There is of course a certain irony in a Madison Avenue firm's decision to promote a credit card with references to the limits of commodification. By invoking the ideology that commodification has a limit ("There are some things money can't buy"), the creators of the MasterCard commercials entice viewers to associate long-cherished cultural ideals, like baseball and the Cookie Monster, with one of the instruments that has helped convert time, sociability, and sustenance into commodities. What is a credit card, after all, but the objectification of the institutionalization of a particular kind of promise? The promise is that one will repay, with interest, the use of someone else's money at a future date. The institution that guarantees this promise is the bank that issues the card; and the card itself is both a symbol of the relationship that links the borrower and the bank (the card is inscribed with both names) and an object that makes that relationship visible to others who do not know the borrower or the directors of the bank. As the objectification of this promise to make good in the future a debt that fills the present with the pleasure that comes from things, a credit card indexes, or points to, facets of the mutually agreed upon social contract that underwrites modern society. This contract unites individuals--who have never met--in relationships of mutually beneficial trust; it creates social relationships between individuals and institutions; and it enables individuals to exchange signs for things. In so far as it also indexes the way that time is routinely converted into money within a global system of finance capital, the lowly credit card also signals how deeply commodification now penetrates forms of experience, modes of being, and ways of conceptualizing experience. Are there really things that money can't buy in this system? Is there really a limit to commodification? Or do the MasterCard commercials invoke the fantasy of an alternative to commodification simply to convert this fantasy into revenue-generating attention--those "eyeballs" that the Web gurus talk about?

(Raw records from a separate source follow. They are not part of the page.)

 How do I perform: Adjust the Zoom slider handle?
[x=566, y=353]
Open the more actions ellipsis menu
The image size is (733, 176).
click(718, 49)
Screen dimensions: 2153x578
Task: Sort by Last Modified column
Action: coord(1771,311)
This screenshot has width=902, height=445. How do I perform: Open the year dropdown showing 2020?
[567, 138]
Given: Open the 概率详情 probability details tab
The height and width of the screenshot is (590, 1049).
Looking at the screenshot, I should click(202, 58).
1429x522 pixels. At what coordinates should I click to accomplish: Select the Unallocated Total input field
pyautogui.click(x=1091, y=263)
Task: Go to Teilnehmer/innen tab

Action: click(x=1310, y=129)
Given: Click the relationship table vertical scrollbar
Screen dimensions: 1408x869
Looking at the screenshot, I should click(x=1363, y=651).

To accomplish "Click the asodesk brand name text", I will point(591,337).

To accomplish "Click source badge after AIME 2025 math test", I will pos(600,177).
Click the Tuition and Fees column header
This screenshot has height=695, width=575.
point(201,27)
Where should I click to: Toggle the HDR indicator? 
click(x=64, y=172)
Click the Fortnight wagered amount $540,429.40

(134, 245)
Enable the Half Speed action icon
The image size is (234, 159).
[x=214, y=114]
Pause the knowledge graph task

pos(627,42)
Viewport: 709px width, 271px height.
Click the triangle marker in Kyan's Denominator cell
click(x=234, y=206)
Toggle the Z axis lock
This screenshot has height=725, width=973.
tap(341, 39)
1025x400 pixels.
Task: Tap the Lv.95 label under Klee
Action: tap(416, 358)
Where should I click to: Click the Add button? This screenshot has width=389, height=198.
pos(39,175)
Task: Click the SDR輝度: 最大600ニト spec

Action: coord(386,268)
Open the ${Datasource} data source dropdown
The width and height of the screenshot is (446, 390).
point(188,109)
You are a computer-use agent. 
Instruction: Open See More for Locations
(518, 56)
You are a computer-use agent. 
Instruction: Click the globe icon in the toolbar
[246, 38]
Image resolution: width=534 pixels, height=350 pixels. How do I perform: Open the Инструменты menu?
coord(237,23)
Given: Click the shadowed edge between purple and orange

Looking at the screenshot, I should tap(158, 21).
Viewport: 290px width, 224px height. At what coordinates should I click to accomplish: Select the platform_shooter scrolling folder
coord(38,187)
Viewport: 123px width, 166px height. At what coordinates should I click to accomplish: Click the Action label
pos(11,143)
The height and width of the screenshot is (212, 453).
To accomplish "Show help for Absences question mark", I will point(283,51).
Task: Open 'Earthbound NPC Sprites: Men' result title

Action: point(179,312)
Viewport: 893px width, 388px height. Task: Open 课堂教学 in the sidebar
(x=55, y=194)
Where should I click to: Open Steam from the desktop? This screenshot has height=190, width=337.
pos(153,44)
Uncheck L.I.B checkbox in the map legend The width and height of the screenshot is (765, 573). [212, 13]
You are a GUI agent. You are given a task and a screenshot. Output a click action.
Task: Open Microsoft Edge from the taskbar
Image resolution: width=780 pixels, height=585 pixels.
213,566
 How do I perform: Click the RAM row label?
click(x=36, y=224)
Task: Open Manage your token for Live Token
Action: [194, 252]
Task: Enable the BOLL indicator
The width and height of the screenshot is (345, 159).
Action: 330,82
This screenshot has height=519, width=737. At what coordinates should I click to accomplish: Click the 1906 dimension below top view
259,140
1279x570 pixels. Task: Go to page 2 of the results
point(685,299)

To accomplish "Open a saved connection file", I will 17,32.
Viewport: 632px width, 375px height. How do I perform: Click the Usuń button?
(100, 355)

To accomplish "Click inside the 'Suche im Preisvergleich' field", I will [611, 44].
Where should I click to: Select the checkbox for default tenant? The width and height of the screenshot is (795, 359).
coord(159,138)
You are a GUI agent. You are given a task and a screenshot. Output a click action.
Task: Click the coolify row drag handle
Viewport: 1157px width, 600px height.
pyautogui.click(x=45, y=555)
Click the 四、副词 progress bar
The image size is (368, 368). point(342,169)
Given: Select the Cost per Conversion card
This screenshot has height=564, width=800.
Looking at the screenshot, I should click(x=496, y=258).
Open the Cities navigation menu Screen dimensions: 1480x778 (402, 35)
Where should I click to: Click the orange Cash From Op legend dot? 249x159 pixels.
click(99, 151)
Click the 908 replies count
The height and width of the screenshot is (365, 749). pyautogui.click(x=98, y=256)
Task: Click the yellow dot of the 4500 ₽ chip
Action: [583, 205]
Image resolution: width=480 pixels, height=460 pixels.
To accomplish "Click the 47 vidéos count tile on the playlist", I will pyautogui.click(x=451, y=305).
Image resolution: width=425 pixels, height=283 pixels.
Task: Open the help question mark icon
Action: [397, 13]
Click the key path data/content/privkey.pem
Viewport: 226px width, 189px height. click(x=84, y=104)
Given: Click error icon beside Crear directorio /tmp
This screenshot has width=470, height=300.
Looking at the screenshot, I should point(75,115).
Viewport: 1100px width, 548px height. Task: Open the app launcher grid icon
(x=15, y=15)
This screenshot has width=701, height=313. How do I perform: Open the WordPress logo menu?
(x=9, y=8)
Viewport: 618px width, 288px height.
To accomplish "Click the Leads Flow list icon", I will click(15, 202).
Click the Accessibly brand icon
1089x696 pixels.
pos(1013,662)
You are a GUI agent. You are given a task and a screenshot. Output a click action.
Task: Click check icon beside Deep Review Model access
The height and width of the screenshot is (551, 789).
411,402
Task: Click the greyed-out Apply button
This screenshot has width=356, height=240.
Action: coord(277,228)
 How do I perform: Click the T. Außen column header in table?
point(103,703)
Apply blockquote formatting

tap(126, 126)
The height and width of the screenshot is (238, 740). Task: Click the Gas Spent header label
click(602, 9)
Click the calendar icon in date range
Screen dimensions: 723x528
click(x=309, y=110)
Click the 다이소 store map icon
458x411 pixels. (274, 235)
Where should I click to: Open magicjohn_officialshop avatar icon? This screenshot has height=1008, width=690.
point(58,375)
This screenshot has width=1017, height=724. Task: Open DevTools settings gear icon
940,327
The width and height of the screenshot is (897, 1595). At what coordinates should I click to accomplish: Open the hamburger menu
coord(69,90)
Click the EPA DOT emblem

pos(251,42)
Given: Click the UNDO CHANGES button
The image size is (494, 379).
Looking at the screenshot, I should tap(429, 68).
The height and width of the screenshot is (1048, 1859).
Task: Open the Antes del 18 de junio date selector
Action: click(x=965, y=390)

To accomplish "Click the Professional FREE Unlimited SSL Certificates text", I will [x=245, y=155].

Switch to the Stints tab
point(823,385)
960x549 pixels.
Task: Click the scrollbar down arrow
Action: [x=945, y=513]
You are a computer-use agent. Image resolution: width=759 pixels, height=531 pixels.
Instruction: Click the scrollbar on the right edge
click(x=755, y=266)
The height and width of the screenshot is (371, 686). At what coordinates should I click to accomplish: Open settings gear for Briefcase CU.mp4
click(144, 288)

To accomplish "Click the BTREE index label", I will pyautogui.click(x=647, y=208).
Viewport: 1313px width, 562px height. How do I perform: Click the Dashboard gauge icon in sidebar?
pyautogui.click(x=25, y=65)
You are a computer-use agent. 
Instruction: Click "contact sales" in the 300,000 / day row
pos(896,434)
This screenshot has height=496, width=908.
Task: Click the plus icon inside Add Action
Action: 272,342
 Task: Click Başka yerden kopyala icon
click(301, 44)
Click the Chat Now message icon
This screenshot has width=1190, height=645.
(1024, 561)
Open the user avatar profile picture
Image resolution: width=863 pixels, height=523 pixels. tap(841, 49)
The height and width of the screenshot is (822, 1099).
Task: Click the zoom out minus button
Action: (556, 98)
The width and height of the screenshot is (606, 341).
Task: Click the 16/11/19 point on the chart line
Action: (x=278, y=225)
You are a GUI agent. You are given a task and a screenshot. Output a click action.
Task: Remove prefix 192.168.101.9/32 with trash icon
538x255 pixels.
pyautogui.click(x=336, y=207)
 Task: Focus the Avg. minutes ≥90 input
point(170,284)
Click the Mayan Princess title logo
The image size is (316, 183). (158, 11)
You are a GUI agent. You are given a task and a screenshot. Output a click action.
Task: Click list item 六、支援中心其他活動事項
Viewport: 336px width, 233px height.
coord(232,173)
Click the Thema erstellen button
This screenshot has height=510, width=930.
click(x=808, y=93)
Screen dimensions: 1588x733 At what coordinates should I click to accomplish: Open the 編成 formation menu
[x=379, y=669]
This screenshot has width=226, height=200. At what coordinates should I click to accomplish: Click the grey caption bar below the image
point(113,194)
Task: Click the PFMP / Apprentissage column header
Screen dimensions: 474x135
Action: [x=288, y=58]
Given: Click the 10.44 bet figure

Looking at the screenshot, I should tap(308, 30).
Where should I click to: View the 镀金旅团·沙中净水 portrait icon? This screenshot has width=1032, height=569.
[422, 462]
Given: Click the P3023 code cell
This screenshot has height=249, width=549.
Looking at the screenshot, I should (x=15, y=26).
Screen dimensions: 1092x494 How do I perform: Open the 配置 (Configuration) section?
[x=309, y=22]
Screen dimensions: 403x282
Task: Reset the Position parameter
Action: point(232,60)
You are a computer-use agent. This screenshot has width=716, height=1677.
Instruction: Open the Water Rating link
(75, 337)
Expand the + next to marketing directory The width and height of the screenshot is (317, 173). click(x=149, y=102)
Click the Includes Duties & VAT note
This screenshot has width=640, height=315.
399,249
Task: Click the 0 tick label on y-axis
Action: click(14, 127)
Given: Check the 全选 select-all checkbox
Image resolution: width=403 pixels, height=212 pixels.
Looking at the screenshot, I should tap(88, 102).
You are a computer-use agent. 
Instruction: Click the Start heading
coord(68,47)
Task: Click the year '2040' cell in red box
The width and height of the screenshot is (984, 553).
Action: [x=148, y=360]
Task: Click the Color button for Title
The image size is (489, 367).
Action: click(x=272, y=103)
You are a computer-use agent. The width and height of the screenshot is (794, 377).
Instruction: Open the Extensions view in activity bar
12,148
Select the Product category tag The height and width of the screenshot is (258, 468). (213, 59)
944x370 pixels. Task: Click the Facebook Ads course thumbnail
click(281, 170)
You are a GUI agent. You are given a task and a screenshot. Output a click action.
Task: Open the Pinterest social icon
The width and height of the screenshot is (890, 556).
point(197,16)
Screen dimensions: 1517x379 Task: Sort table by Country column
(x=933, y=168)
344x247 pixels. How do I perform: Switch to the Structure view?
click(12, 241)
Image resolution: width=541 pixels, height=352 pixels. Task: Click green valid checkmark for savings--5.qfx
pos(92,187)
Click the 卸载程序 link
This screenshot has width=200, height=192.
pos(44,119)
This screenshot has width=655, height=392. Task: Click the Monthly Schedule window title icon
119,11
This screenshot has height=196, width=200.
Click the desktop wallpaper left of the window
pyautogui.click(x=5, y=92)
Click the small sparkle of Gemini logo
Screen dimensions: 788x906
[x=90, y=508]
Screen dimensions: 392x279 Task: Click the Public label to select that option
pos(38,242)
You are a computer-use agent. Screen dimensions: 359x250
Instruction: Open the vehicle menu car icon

In this paper I want to explore the logic that informs commodification as a way of engaging the modern social imaginary of which commodification is a part.(2) I do so not because I have new insights about this logic, whose layers of mystification have been successively stripped away since Marx's Capital, but because I want to show how pervasive and literally life-informing this logic has now become. Indeed, the conclusion to the first section of this paper will be that, within the modern social imaginary epitomized by the global system of finance capital, there is almost no limit to the logic that informs commodification. This logic provides the primary terms in which residents of the modern world imagine value, register sensations, and experience time and space. The logic that informs commodification has become totalizing in this sense partly because the institutions and modes of circulation that embody or objectify the logic have attained a level of complexity, geographical extension, and pervasiveness that makes resistance to this logic virtually unimaginable. Partly, the logic that informs commodification has colonized the terms in which we experience, imagine, and register because this logic is tautological: once one accepts any of its premises, all its presuppositions and conclusions come pouring in, like the flood that follows the proverbial first drop. In the second section of the paper, I perversely ignore this flood. Because a willed assertion is the only conceivable defense against this flood, I simply insist that it is necessary for us to develop and circulate concepts that belong to another, equally tautological logic. In this much briefer section of the paper, I suggest that, even if there are no things that money can't buy, we have to insist that there ought to be--even if only to hold open a space for experiences and sensations whose value we cannot presently conceptualize.